» **Selected text**:
------------------------
Washington: A new study has found that being male and having a noisy job could increase the risk of hearing impairment and cardiovascular diseases in middle-aged adults.
"The severity of this condition has been shown to be associated with a poorer quality of life, communication difficulties, impaired activities of daily living, dementia, and cognitive dysfunction,” write the authors from the University of Wisconsin School of Medicine and Public Health, Madison.
Scott D. Nash and colleagues studied 3,285 participants ranging in age from 21 to 84 years, with an average age of 49. The researchers evaluated hearing impairment as a pure-tone average greater than 25 decibels hearing level in either ear, or also measured word recognition at different sound levels and with male and female voices.
Results showed prevalence of hearing impairment was 14.1 percent and the average word recognition in quiet was 89.6 percent, but 63.5 percent in competing message environment.
"Hearing impairment was more likely in men, in participants with lower education levels, and in those working in noisy occupations or with a history of ear surgery," the authors reported.
Other factors suggest there may be cardiovascular correlates associated with hearing impairment as based on the word recognition scores, including statin use, a higher hematocrit percentage (a marker of blood viscosity), and intima-media (artery walls) thickness.
"Hearing impairment is a common condition in middle-aged adults. Cardiovascular disease risk factors may be important correlates of age-related auditory dysfunction."
The authors conclude that if hearing impairment is detected early, it may be a preventable chronic disease.
The study is published online first in the Archives of Otolaryngology—Head and Neck Surgery.
------------------------
» **Given data**:
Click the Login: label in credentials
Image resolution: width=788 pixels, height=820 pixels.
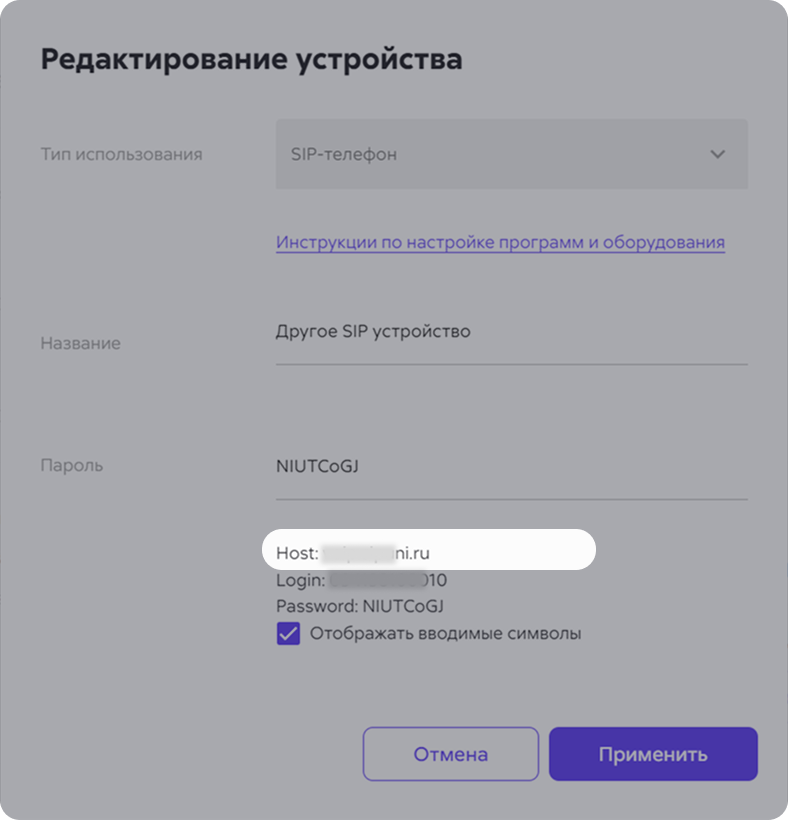tap(300, 580)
------------------------
Answer these about the article on hearing impairment:
1. How many participants were studied?
2. What was the prevalence of hearing impairment?
3. In which journal is the study published?

1. 3,285
2. 14.1 percent
3. Archives of Otolaryngology—Head and Neck Surgery